WHAT NEEDS TO BE DONE: Reproduce the line that contains "Given: Select the blue" and every line after it through the end of the records, exactly, with nothing added.

SOURCE DATA:
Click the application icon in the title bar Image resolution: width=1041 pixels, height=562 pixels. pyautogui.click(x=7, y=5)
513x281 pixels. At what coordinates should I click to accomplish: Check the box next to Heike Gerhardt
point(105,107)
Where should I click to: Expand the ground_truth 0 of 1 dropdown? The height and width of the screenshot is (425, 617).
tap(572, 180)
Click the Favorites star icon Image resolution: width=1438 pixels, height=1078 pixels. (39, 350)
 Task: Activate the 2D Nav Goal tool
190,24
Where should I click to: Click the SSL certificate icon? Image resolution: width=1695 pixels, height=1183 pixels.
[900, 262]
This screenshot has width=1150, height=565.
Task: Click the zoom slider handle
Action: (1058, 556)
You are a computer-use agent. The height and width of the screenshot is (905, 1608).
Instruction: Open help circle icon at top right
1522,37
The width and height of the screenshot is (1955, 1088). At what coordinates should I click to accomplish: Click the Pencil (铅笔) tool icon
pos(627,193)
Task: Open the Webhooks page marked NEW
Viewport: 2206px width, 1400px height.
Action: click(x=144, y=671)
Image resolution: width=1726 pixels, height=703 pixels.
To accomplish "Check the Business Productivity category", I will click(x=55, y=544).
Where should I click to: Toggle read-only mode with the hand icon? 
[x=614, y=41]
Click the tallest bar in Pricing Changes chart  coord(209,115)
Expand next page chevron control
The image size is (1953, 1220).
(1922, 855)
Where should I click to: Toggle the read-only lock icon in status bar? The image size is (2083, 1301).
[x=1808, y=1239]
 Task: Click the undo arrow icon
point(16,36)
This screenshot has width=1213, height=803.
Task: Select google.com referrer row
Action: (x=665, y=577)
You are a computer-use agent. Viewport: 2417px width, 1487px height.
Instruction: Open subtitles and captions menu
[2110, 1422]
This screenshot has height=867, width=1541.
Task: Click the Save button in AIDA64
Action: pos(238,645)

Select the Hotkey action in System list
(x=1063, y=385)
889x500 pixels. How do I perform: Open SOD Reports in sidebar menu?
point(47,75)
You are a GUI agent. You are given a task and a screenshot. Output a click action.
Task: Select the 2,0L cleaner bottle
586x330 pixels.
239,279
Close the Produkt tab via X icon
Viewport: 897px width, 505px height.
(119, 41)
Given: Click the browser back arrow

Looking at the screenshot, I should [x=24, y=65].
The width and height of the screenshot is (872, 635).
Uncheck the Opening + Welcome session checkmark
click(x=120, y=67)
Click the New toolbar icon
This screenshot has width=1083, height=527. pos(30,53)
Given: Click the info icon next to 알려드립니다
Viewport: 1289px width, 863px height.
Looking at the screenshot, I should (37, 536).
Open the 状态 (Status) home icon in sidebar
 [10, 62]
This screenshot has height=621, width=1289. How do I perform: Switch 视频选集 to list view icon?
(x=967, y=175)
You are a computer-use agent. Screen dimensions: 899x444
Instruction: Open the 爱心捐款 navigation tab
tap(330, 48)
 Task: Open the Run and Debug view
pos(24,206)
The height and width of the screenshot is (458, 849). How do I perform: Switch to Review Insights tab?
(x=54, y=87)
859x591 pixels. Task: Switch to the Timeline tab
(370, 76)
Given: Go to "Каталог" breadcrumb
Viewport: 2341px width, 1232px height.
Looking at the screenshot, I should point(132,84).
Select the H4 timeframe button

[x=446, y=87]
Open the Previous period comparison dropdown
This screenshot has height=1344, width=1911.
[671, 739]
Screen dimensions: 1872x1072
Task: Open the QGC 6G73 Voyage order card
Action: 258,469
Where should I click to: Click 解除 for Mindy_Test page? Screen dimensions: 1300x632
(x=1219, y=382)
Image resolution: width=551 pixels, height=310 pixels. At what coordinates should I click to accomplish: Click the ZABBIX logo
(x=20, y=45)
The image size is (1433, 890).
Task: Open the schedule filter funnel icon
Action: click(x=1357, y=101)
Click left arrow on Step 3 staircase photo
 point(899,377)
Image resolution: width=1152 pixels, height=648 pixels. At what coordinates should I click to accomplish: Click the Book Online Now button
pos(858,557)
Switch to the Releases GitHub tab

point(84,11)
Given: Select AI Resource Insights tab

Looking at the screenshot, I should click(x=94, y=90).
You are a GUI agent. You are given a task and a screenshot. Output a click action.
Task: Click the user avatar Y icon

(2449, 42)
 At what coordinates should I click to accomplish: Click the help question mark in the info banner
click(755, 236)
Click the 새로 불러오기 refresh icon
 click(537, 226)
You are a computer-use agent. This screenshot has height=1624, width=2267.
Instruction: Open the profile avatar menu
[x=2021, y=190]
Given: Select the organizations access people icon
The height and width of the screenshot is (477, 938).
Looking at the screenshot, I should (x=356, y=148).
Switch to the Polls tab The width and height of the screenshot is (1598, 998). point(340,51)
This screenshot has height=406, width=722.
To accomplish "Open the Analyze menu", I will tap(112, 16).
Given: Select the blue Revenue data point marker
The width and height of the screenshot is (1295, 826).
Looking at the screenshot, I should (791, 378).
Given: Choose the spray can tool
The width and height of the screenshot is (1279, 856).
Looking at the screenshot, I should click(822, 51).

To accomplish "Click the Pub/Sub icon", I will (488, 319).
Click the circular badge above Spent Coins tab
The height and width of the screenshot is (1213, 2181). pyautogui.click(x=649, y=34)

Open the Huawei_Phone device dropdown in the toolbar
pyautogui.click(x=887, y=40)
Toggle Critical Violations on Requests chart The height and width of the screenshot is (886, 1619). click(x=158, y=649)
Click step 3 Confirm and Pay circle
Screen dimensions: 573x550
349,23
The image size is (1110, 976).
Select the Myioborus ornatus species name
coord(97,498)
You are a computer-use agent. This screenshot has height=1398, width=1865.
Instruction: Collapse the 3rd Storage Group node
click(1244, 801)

RESULT:
Given: Select the blue Revenue data point marker
The width and height of the screenshot is (1295, 826).
Looking at the screenshot, I should (791, 378).
Given: Choose the spray can tool
The width and height of the screenshot is (1279, 856).
Looking at the screenshot, I should click(822, 51).

To accomplish "Click the Pub/Sub icon", I will (488, 319).
Click the circular badge above Spent Coins tab
The height and width of the screenshot is (1213, 2181). pyautogui.click(x=649, y=34)

Open the Huawei_Phone device dropdown in the toolbar
pyautogui.click(x=887, y=40)
Toggle Critical Violations on Requests chart The height and width of the screenshot is (886, 1619). click(x=158, y=649)
Click step 3 Confirm and Pay circle
Screen dimensions: 573x550
349,23
The image size is (1110, 976).
Select the Myioborus ornatus species name
coord(97,498)
You are a computer-use agent. This screenshot has height=1398, width=1865.
Instruction: Collapse the 3rd Storage Group node
click(1244, 801)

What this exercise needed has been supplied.